» Records for this exercise
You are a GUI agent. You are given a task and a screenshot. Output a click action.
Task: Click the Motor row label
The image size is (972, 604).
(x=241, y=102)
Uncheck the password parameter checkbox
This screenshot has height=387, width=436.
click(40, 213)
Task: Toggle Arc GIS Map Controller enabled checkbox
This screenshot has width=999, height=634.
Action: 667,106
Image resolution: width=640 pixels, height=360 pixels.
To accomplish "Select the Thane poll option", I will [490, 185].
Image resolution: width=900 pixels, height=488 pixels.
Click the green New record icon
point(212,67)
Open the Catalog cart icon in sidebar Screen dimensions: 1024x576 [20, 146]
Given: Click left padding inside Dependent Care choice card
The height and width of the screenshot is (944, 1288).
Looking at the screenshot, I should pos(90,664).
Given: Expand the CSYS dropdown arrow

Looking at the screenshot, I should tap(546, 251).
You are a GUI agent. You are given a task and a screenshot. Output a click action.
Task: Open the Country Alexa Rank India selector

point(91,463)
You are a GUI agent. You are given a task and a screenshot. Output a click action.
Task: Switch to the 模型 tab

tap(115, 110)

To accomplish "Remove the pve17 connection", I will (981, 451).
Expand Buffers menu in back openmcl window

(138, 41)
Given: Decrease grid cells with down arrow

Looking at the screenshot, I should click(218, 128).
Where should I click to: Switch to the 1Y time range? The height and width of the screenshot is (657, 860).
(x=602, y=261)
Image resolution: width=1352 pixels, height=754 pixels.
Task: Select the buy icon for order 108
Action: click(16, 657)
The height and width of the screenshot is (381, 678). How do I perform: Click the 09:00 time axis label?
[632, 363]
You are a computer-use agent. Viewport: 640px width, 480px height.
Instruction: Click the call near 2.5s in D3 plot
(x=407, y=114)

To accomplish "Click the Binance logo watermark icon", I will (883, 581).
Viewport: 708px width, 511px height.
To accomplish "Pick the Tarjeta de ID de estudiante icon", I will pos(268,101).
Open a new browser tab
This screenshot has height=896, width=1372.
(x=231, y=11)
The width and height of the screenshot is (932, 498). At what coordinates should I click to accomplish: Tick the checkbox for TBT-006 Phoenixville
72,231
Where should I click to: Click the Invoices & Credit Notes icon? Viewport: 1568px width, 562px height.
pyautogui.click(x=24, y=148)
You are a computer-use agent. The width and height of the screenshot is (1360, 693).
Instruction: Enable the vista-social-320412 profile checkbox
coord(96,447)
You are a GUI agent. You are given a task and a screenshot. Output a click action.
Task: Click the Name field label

» What is required
Whatever appears in the listing above, write it down again exactly.

» Reply to the exercise
You are a GUI agent. You are given a task and a screenshot. Output a click action.
Task: Click the Motor row label
The image size is (972, 604).
(x=241, y=102)
Uncheck the password parameter checkbox
This screenshot has height=387, width=436.
click(40, 213)
Task: Toggle Arc GIS Map Controller enabled checkbox
This screenshot has width=999, height=634.
Action: 667,106
Image resolution: width=640 pixels, height=360 pixels.
To accomplish "Select the Thane poll option", I will [490, 185].
Image resolution: width=900 pixels, height=488 pixels.
Click the green New record icon
point(212,67)
Open the Catalog cart icon in sidebar Screen dimensions: 1024x576 [20, 146]
Given: Click left padding inside Dependent Care choice card
The height and width of the screenshot is (944, 1288).
Looking at the screenshot, I should pos(90,664).
Given: Expand the CSYS dropdown arrow

Looking at the screenshot, I should tap(546, 251).
You are a GUI agent. You are given a task and a screenshot. Output a click action.
Task: Open the Country Alexa Rank India selector

point(91,463)
You are a GUI agent. You are given a task and a screenshot. Output a click action.
Task: Switch to the 模型 tab

tap(115, 110)

To accomplish "Remove the pve17 connection", I will (981, 451).
Expand Buffers menu in back openmcl window

(138, 41)
Given: Decrease grid cells with down arrow

Looking at the screenshot, I should click(218, 128).
Where should I click to: Switch to the 1Y time range? The height and width of the screenshot is (657, 860).
(x=602, y=261)
Image resolution: width=1352 pixels, height=754 pixels.
Task: Select the buy icon for order 108
Action: click(16, 657)
The height and width of the screenshot is (381, 678). How do I perform: Click the 09:00 time axis label?
[632, 363]
You are a computer-use agent. Viewport: 640px width, 480px height.
Instruction: Click the call near 2.5s in D3 plot
(x=407, y=114)

To accomplish "Click the Binance logo watermark icon", I will (883, 581).
Viewport: 708px width, 511px height.
To accomplish "Pick the Tarjeta de ID de estudiante icon", I will pos(268,101).
Open a new browser tab
This screenshot has height=896, width=1372.
(x=231, y=11)
The width and height of the screenshot is (932, 498). At what coordinates should I click to accomplish: Tick the checkbox for TBT-006 Phoenixville
72,231
Where should I click to: Click the Invoices & Credit Notes icon? Viewport: 1568px width, 562px height.
pyautogui.click(x=24, y=148)
You are a computer-use agent. The width and height of the screenshot is (1360, 693).
Instruction: Enable the vista-social-320412 profile checkbox
coord(96,447)
You are a GUI agent. You are given a task and a screenshot. Output a click action.
Task: Click the Name field label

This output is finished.